Da qui in poi, tuttavia, il film riesce a trovare una sua dimensione, in grado di non far compiangere del tutto quelle elettrizzanti sequenze d’apertura. I temi della famiglia, cooperazione, compassione, abbandono, responsabilità e maternità entrano in gioco in modo naturale. Il Robot Selvaggio affronta queste importanti tematiche senza darle per scontate né sovraccaricare lo spettatore. C’è uno strano equilibrio che bilancia l’interno film, uno che non capita di vedere spesso all’interno di produzioni come questa, pensate per accontentare tutta la famiglia.
Un equilibrio che, purtroppo, va in frantumi sul finale. Gli ultimi quindici minuti, quasi a bilanciare l’ottima apertura, si rivelano assolutamente inutili caratterizzati da una spettacolarizzazione tipica dell’animazione moderna (come si vede anche in un recente film DreamWorks, Troppo Cattivi). Quella che poteva risultare come una storia soddisfacente, nonostante alti e bassi, si piega alla forza dello spettacolo pirotecnico e della morale “umana”, gettando all’aria il contesto nel quale nasce, che dall’uomo e dai suoi sistemi sociali si dovrebbe solo fuggire.
Un discorso simile vale per il comparto audiovisivo. Ormai, la tecnica mista resa celebre da Spider-Man: Un nuovo universo è diventata la terra lontana che tutti cercano di raggiungere. Tuttavia, DreamWorks sembra meno interessata a replicare quel successo e più intenzionata a trovare una propria voce nel mare di tentativi meno riusciti. Il Robot Selvaggio è infatti una festa per gli occhi. Non ci troviamo di fronte a un’opera cinematografica in cui ogni fotogramma sbalordisce, ma ci sono diversi momenti visivi capaci di lasciare a bocca aperta.
C’è un ritorno a quella pregnanza visiva cara alle origini Dreamworks (anche queste, in parte, con tecnica mista, alla ricerca di un punto di congiunzione tra la nascente computer grafica e la tradizione del disegno manuale) così come in altri capisaldi dell’animazione, da Il Gigante di Ferro a Balto. La costruzione visiva delle sequenze principali è così ben curata che, anche di fronte a evidenti incongruenze, si è disposti a passarci sopra come se nulla fosse.
Ad accompagnare questi momenti c’è, poi, una colonna sonora d’alto livello, perché, se avete un bagaglio culturale che include i principali successi dell’animazione dopo il rinascimento Disney, non potrete fare a meno di percepirne l’epicità. Tuttavia, la narrazione risulta già sentita e, di conseguenza, abbastanza prevedibile. In alcuni momenti, è anche un po’ troppo enfatica rispetto a quanto viene mostrato.
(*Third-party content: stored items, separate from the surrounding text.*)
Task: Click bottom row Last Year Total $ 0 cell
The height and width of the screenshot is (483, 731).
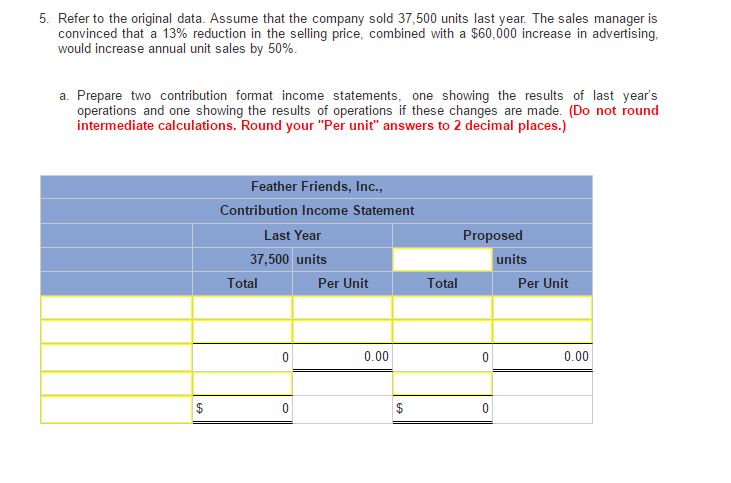Action: [x=242, y=408]
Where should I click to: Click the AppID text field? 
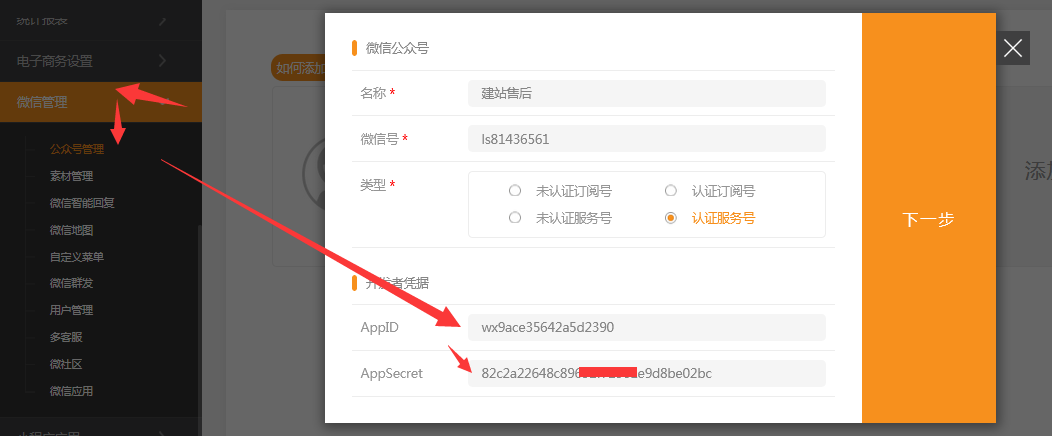click(646, 327)
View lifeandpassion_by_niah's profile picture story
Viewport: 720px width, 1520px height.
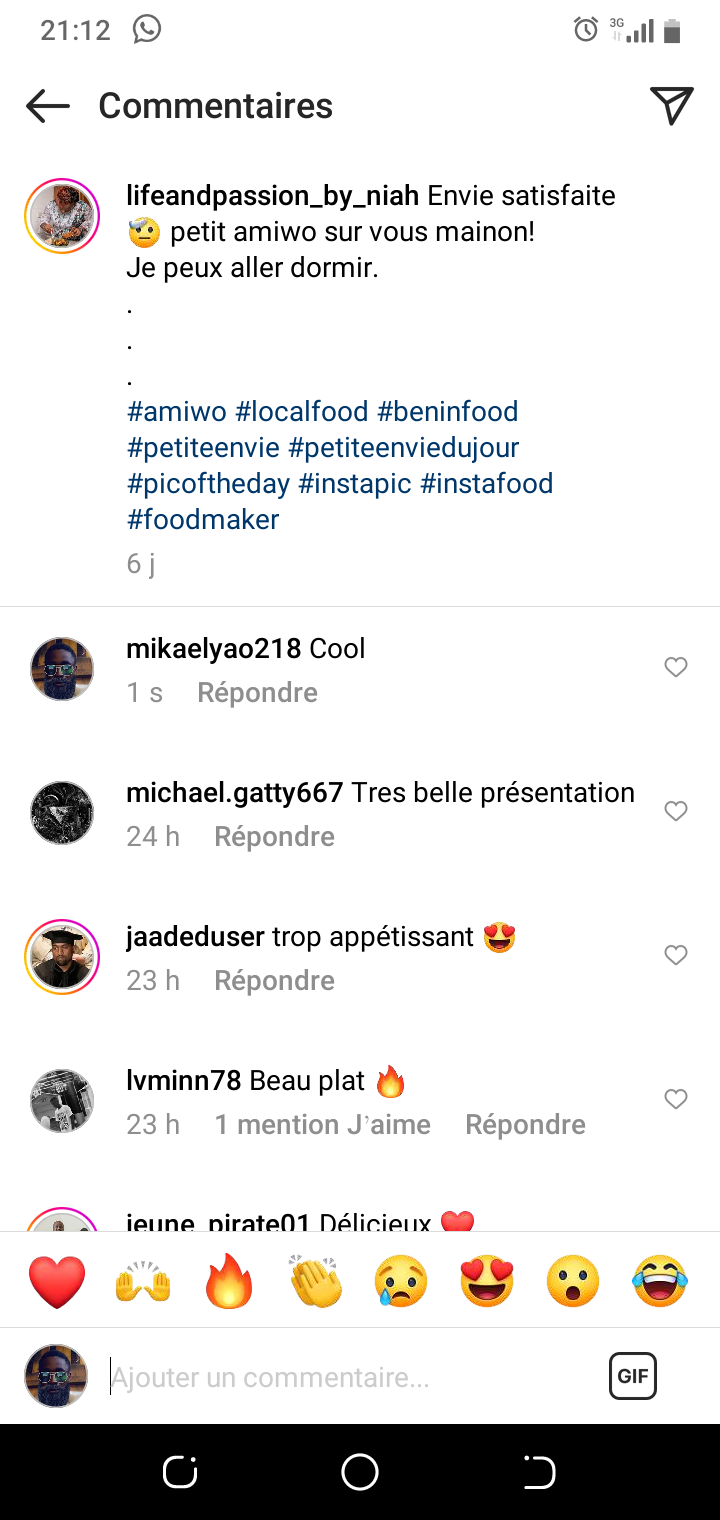coord(62,215)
Dopotutto, il film racconta una storia molto intima, ambientata in un contesto solenne, come può esserlo solo il regno animale, ma con una portata terrena. È una storia fatta di emozioni sconfinate, ma silenti, quasi un sussurro che ci si vuole tenere per sé, gelosamente custodito nei recessi di un cuore di latta.